### Problem description
Copy the records below character for character.

### Dataset excerpts
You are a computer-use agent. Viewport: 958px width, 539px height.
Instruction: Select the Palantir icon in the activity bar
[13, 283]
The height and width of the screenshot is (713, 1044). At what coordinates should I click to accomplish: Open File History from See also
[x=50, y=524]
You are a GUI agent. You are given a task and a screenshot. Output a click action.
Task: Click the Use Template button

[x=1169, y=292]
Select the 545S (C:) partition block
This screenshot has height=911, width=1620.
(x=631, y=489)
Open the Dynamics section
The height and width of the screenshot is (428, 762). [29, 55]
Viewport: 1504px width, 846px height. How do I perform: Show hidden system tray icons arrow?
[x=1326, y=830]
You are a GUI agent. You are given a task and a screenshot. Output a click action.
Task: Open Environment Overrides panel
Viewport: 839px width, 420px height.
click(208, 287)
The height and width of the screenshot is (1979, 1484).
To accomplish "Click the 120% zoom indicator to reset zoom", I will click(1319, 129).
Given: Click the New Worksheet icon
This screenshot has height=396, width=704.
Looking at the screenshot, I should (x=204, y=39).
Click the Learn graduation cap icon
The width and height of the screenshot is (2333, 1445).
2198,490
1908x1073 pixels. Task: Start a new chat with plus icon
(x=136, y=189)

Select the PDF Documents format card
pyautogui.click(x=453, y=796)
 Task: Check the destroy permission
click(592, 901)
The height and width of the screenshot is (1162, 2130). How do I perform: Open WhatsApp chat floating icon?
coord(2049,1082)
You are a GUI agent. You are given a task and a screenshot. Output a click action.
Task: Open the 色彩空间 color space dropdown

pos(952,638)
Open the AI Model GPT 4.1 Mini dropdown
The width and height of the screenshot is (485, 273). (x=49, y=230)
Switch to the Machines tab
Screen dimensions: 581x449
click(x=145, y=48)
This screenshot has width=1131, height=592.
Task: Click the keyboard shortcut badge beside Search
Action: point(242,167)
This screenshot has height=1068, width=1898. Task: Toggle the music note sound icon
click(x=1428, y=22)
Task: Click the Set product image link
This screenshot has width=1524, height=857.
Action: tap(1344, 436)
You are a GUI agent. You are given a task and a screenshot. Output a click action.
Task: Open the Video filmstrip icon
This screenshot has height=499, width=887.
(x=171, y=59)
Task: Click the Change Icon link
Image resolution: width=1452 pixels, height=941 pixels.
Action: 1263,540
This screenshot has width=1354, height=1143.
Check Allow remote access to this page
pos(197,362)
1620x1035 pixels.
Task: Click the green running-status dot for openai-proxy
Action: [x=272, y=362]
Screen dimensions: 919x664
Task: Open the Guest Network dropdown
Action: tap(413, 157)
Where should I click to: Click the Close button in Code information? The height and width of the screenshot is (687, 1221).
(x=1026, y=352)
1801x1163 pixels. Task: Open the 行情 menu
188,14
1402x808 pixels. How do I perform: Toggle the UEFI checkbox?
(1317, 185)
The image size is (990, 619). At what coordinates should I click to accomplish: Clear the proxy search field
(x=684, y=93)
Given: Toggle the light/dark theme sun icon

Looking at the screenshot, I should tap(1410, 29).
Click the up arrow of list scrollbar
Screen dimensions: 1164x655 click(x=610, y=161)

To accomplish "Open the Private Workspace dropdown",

### The answer
You are a computer-use agent. Viewport: 958px width, 539px height.
Instruction: Select the Palantir icon in the activity bar
[13, 283]
The height and width of the screenshot is (713, 1044). At what coordinates should I click to accomplish: Open File History from See also
[x=50, y=524]
You are a GUI agent. You are given a task and a screenshot. Output a click action.
Task: Click the Use Template button

[x=1169, y=292]
Select the 545S (C:) partition block
This screenshot has height=911, width=1620.
(x=631, y=489)
Open the Dynamics section
The height and width of the screenshot is (428, 762). [29, 55]
Viewport: 1504px width, 846px height. How do I perform: Show hidden system tray icons arrow?
[x=1326, y=830]
You are a GUI agent. You are given a task and a screenshot. Output a click action.
Task: Open Environment Overrides panel
Viewport: 839px width, 420px height.
click(208, 287)
The height and width of the screenshot is (1979, 1484).
To accomplish "Click the 120% zoom indicator to reset zoom", I will click(1319, 129).
Given: Click the New Worksheet icon
This screenshot has height=396, width=704.
Looking at the screenshot, I should (x=204, y=39).
Click the Learn graduation cap icon
The width and height of the screenshot is (2333, 1445).
2198,490
1908x1073 pixels. Task: Start a new chat with plus icon
(x=136, y=189)

Select the PDF Documents format card
pyautogui.click(x=453, y=796)
 Task: Check the destroy permission
click(592, 901)
The height and width of the screenshot is (1162, 2130). How do I perform: Open WhatsApp chat floating icon?
coord(2049,1082)
You are a GUI agent. You are given a task and a screenshot. Output a click action.
Task: Open the 色彩空间 color space dropdown

pos(952,638)
Open the AI Model GPT 4.1 Mini dropdown
The width and height of the screenshot is (485, 273). (x=49, y=230)
Switch to the Machines tab
Screen dimensions: 581x449
click(x=145, y=48)
This screenshot has width=1131, height=592.
Task: Click the keyboard shortcut badge beside Search
Action: point(242,167)
This screenshot has height=1068, width=1898. Task: Toggle the music note sound icon
click(x=1428, y=22)
Task: Click the Set product image link
This screenshot has width=1524, height=857.
Action: tap(1344, 436)
You are a GUI agent. You are given a task and a screenshot. Output a click action.
Task: Open the Video filmstrip icon
This screenshot has height=499, width=887.
(x=171, y=59)
Task: Click the Change Icon link
Image resolution: width=1452 pixels, height=941 pixels.
Action: 1263,540
This screenshot has width=1354, height=1143.
Check Allow remote access to this page
pos(197,362)
1620x1035 pixels.
Task: Click the green running-status dot for openai-proxy
Action: [x=272, y=362]
Screen dimensions: 919x664
Task: Open the Guest Network dropdown
Action: tap(413, 157)
Where should I click to: Click the Close button in Code information? The height and width of the screenshot is (687, 1221).
(x=1026, y=352)
1801x1163 pixels. Task: Open the 行情 menu
188,14
1402x808 pixels. How do I perform: Toggle the UEFI checkbox?
(1317, 185)
The image size is (990, 619). At what coordinates should I click to accomplish: Clear the proxy search field
(x=684, y=93)
Given: Toggle the light/dark theme sun icon

Looking at the screenshot, I should tap(1410, 29).
Click the up arrow of list scrollbar
Screen dimensions: 1164x655 click(x=610, y=161)

To accomplish "Open the Private Workspace dropdown",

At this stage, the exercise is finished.